A Louisiana newspaper has pointed out apparent discrepancies between statements made by "NBC Nightly News" anchor and managing editor Brian Williams about his experience covering Hurricane Katrina in 2005 and what happened once the storm made landfall.

The New Orleans Advocate, in a story published Thursday, has called into question Williams's descriptions of some of his more shocking experiences covering the deadly storm in 2005.

In particular, the paper notes that Williams has described seeing a body float by his hotel room in the city's French Quarter. However, the Advocate says that the area was largely unaffected by the devastating flooding.

"We were never wet. It was never wet," Dr. Brobson Lutz, a former city health director who rode out the storm in a trailer set up in the neighborhood, told the paper about the conditions.

Williams also claimed, in an interview with his "Nightly News" predecessor Tom Brokaw last year, to have contracted dysentery by accidentally ingesting floodwater. Lutz told the Advocate that he did not recall treating or hearing of a single such case during the days and weeks after the storm.

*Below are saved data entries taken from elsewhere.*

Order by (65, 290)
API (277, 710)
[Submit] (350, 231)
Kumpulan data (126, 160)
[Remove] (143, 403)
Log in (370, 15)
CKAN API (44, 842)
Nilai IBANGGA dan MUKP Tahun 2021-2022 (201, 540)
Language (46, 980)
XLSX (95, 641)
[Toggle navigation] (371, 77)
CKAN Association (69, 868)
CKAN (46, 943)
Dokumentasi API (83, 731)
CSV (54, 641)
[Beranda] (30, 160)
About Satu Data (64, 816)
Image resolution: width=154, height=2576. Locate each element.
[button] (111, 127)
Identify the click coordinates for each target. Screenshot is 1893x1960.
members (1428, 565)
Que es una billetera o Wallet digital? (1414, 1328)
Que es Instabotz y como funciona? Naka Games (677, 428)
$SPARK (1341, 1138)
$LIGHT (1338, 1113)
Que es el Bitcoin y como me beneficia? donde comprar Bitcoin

The doctor also questioned whether Williams could have contracted the disease from drinking floodwater, saying "I don’t know anybody that’s tried that to see, but my dogs drank it, and they didn’t have any problems."

Williams, who won a Peabody Award and a Polk Award for his coverage of the hurricane, has come under scrutiny in recent days after apologizing for fabricating parts of a story he had told several times about coming under fire while riding with U.S. troops during the early days of the Iraq War in 2003.